Kate and Christopher use the Races applet to explore how to make the red car go slower than the blue car when both cars travel the same distance of 15 miles.
The students suggest a rule for choosing the number of minutes that the red car will travel if it is slower than the blue car, and the two cars travel the same number of miles.
Kate and Christopher form and test a rule for choosing the number of miles for the red car to go if it is slower than the blue car, and the two cars both travel for 6 minutes.
By acting out races with their hands, Christopher and Kate explain why a car that goes a greater distance than another car in the same amount of time will be faster than that car.
Mathematics in this Lesson
Common Core Math Standards
CCSS.M.6.RP.A.3. Use ratio and rate reasoning to solve real-world and mathematical problems.
In this lesson, students explore how the quantities of time and distance relate to a car’s speed—a quantity that will be measured by forming a ratio in later lessons.

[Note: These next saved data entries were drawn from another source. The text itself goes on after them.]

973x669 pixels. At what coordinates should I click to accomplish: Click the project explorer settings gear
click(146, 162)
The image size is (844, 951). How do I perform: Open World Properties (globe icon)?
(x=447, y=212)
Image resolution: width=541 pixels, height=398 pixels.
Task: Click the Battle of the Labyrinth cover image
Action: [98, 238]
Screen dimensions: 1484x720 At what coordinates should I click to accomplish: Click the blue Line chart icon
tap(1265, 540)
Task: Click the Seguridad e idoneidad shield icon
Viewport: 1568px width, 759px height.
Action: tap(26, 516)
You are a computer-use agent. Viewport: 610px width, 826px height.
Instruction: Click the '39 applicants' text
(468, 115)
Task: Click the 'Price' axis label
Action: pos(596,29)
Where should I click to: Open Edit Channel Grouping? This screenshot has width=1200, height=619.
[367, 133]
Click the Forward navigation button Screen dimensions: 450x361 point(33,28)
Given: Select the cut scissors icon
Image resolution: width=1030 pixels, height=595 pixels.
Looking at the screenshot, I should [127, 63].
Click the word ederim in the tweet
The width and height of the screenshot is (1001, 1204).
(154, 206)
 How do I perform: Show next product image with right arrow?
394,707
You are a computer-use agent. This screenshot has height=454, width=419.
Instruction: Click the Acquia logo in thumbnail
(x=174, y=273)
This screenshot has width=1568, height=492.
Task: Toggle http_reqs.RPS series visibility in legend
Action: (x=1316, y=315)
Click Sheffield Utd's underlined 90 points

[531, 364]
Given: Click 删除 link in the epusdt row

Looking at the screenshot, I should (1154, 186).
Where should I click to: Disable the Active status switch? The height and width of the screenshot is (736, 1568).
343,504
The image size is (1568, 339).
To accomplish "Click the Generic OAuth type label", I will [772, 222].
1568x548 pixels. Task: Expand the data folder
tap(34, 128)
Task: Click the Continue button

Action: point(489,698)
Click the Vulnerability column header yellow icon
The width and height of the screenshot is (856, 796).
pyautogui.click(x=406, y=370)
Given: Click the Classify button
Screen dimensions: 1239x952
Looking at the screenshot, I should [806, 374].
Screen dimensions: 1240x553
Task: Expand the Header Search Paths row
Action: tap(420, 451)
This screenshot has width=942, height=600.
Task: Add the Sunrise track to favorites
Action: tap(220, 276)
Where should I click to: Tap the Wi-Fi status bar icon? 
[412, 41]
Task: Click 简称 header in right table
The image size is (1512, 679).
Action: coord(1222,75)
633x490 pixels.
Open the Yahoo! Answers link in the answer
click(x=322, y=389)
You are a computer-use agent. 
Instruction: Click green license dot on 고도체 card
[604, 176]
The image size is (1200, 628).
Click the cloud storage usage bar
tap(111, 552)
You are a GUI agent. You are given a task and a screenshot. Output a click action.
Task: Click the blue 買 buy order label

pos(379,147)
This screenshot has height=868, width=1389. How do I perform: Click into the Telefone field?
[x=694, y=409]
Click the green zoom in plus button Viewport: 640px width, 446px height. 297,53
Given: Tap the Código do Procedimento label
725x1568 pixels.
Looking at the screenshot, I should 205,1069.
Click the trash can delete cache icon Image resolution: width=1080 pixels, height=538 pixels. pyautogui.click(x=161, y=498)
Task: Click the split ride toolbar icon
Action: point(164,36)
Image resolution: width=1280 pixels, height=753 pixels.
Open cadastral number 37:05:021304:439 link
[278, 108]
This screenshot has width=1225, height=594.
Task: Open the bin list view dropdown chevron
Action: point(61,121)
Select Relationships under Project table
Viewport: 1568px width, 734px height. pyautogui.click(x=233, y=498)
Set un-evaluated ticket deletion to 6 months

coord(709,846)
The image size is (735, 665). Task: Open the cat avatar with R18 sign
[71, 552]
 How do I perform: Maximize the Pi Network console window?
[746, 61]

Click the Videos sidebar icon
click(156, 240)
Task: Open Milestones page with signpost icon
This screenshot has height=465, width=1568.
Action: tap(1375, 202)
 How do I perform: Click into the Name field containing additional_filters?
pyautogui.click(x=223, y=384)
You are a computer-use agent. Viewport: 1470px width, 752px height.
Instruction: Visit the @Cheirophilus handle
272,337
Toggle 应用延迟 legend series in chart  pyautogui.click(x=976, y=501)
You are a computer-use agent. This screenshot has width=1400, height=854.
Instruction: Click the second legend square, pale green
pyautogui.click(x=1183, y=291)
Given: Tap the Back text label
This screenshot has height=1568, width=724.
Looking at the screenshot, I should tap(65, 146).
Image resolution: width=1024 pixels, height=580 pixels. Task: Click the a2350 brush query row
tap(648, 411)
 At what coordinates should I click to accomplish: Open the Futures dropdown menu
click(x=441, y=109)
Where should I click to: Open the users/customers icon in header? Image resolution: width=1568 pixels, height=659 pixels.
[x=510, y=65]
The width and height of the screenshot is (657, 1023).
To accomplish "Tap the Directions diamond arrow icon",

They investigate the following relationships in a racing context:
When two cars travel the same distance:
the car that travels for less time is the faster car
the car that travels for more time is the slower car
When two cars travel for the same amount of time:
the car that covers more distance is the faster car
the car that covers less distance is the slower car
According to the Common Core’s description of Math Practice 2, mathematically proficient students are able to reason quantitatively as they “make sense of quantities and their relationships in problem situations” while “flexibly using different properties of operations and objects.” Kate and Christopher use a simulation of a two-car race and reason quantitatively in three different ways about the quantities of time, distance, and speed. First, they see relative speed in the arrows that mark the position of each car in the race, where faster speed is captured by an arrow pulling ahead [2:18 in Episode 1]. Second, they enter the same amount of distance for two cars into speed simulation software and reason that giving one car more time than the other car will make it slower [1:56 in Episode 2]. This is a quantitative relationship that Christopher later expresses in a general written statement at 2:15 in Episode 3. Finally, they use hand races to quantify an embodied sense of motion as faster or slower speed. When their hands travel different quantities of distance in the same amount of time, they feel that the hand traveling a greater amount of distance needs to move faster than the other hand [0:23 in Episode 6].